→ Your instructions
Beginning at the line that contains "Task: Click the subtitle", repeat each line exactly through the last one of the records below, and leave out the pictures.

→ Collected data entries
═══

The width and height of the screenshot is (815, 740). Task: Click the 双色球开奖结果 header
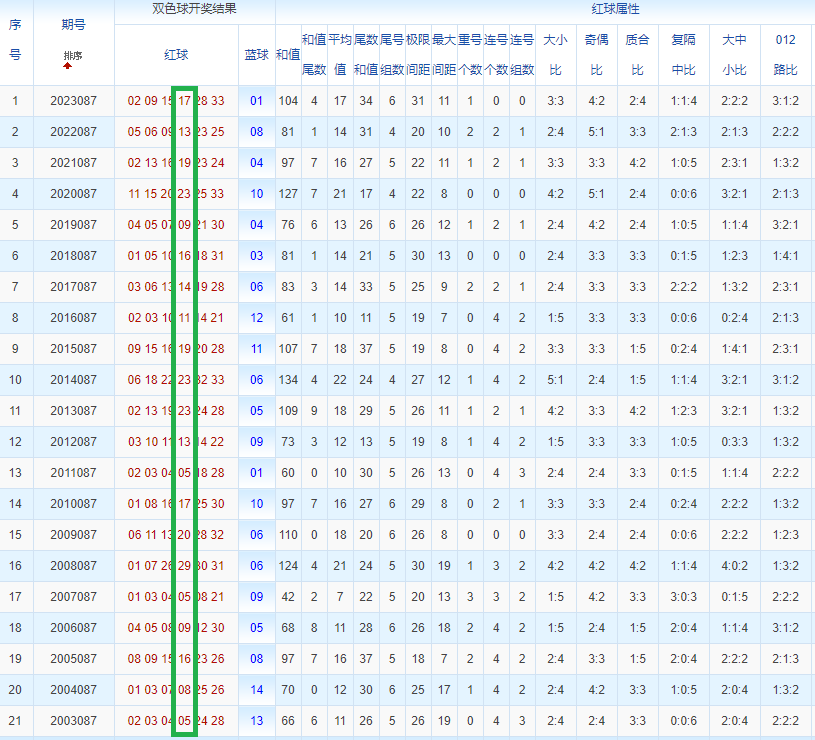click(194, 9)
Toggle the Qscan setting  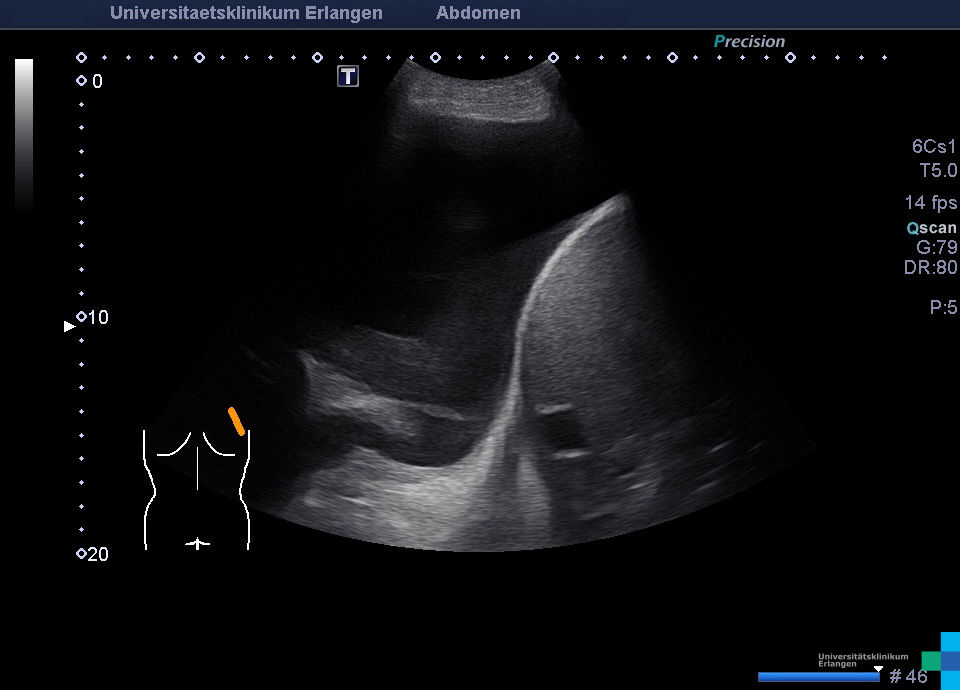pyautogui.click(x=931, y=228)
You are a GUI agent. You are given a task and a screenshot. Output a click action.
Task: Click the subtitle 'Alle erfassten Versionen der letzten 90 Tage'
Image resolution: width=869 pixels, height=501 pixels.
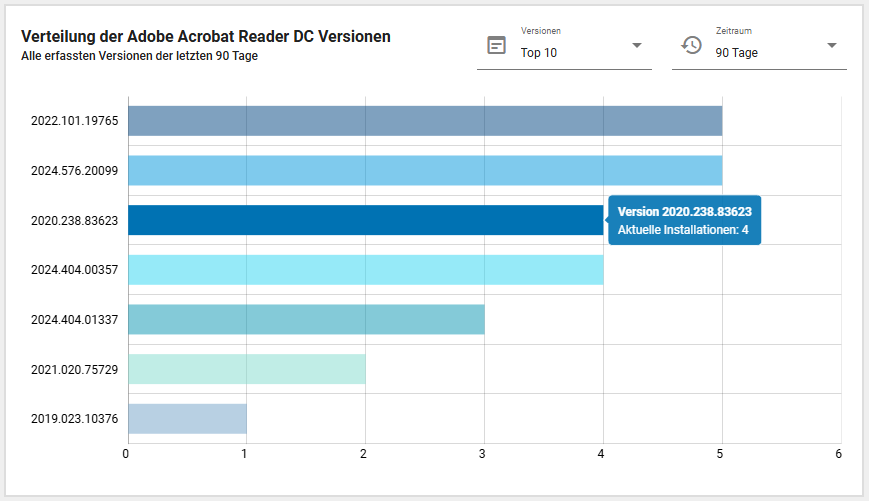tap(140, 56)
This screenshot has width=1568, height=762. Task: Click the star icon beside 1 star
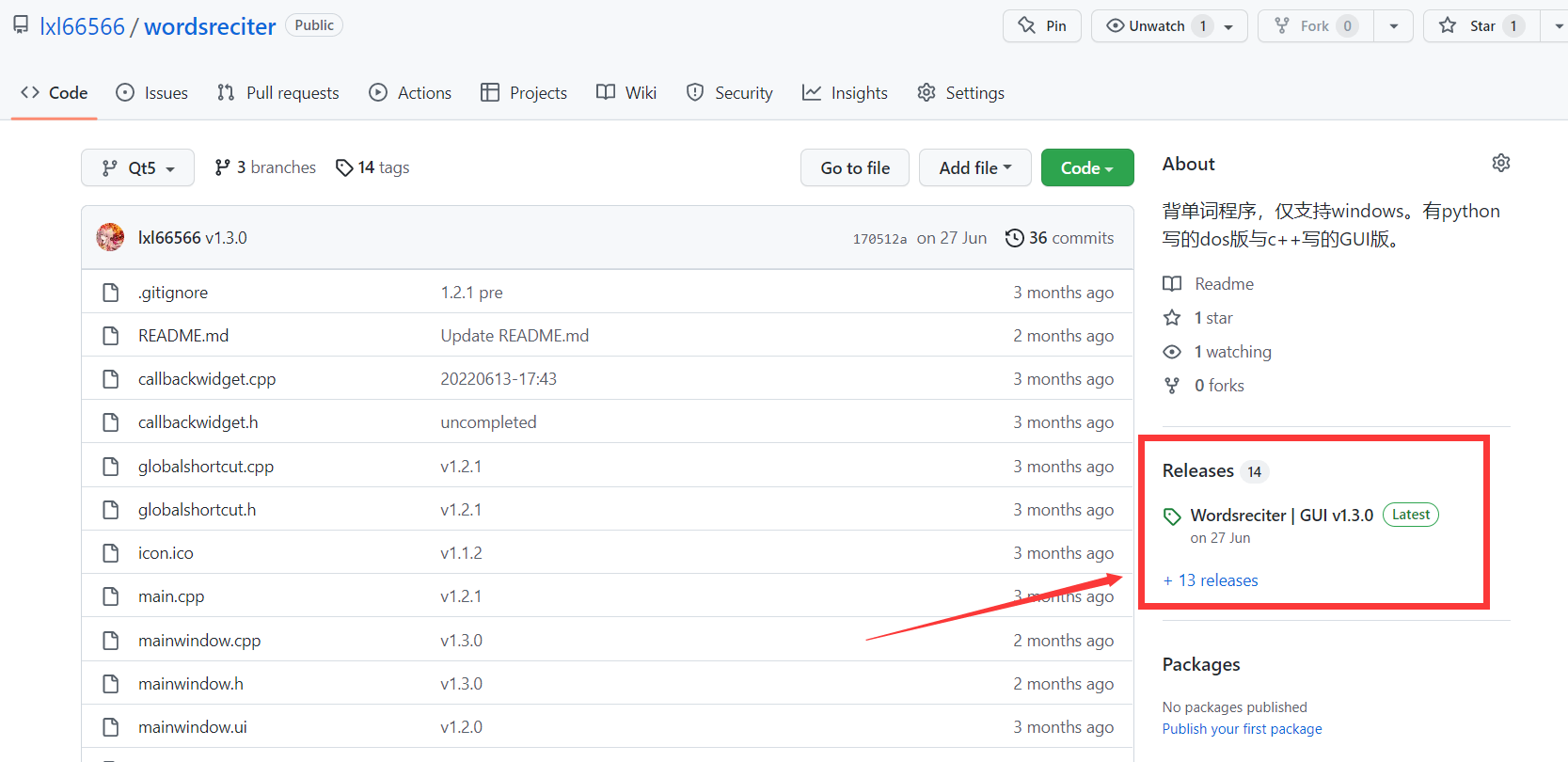[x=1172, y=318]
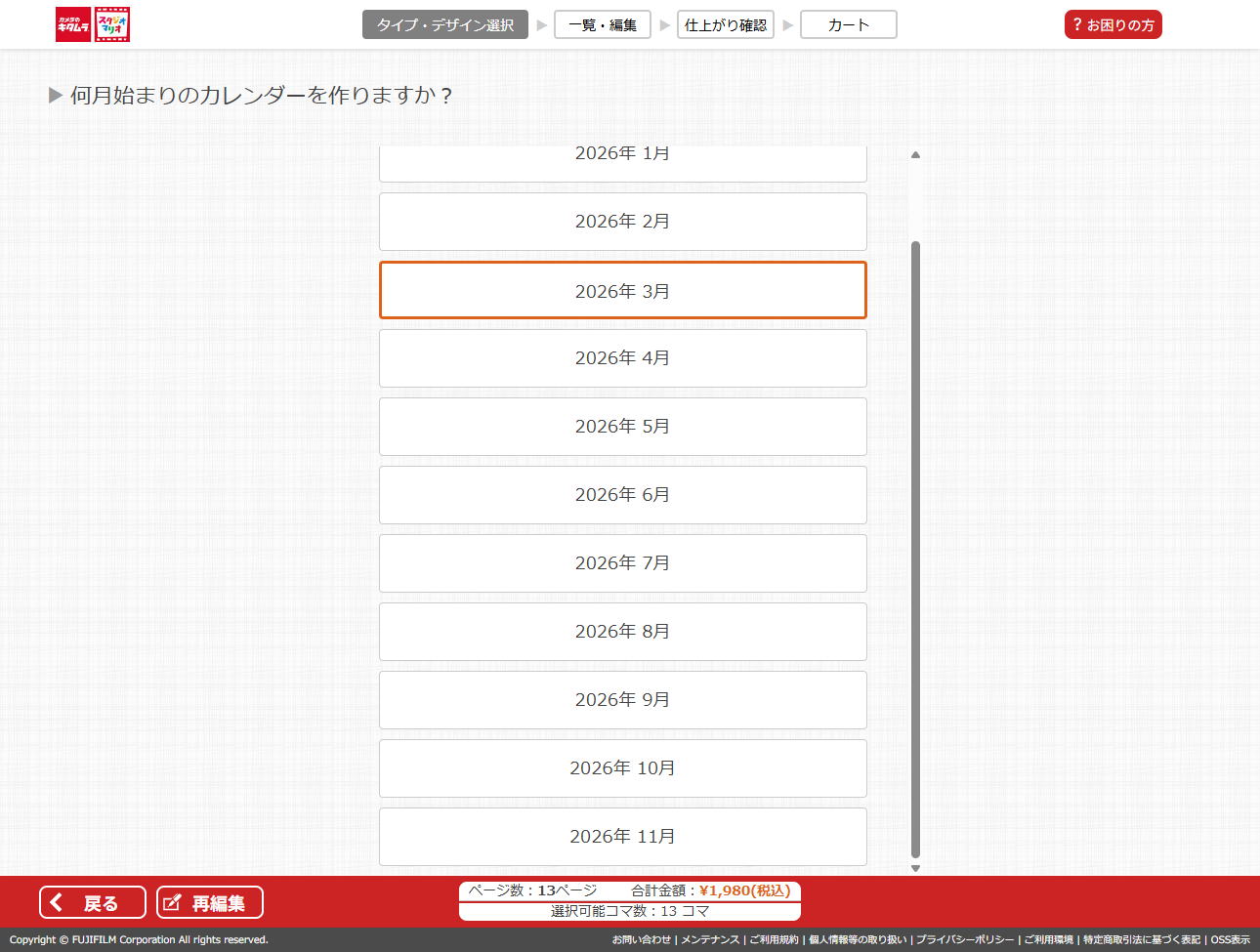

═══

→ Answer for the task
Task: Click the subtitle 'Alle erfassten Versionen der letzten 90 Tage'
Image resolution: width=869 pixels, height=501 pixels.
tap(140, 56)
This screenshot has width=1568, height=762. Task: Click the star icon beside 1 star
[x=1172, y=318]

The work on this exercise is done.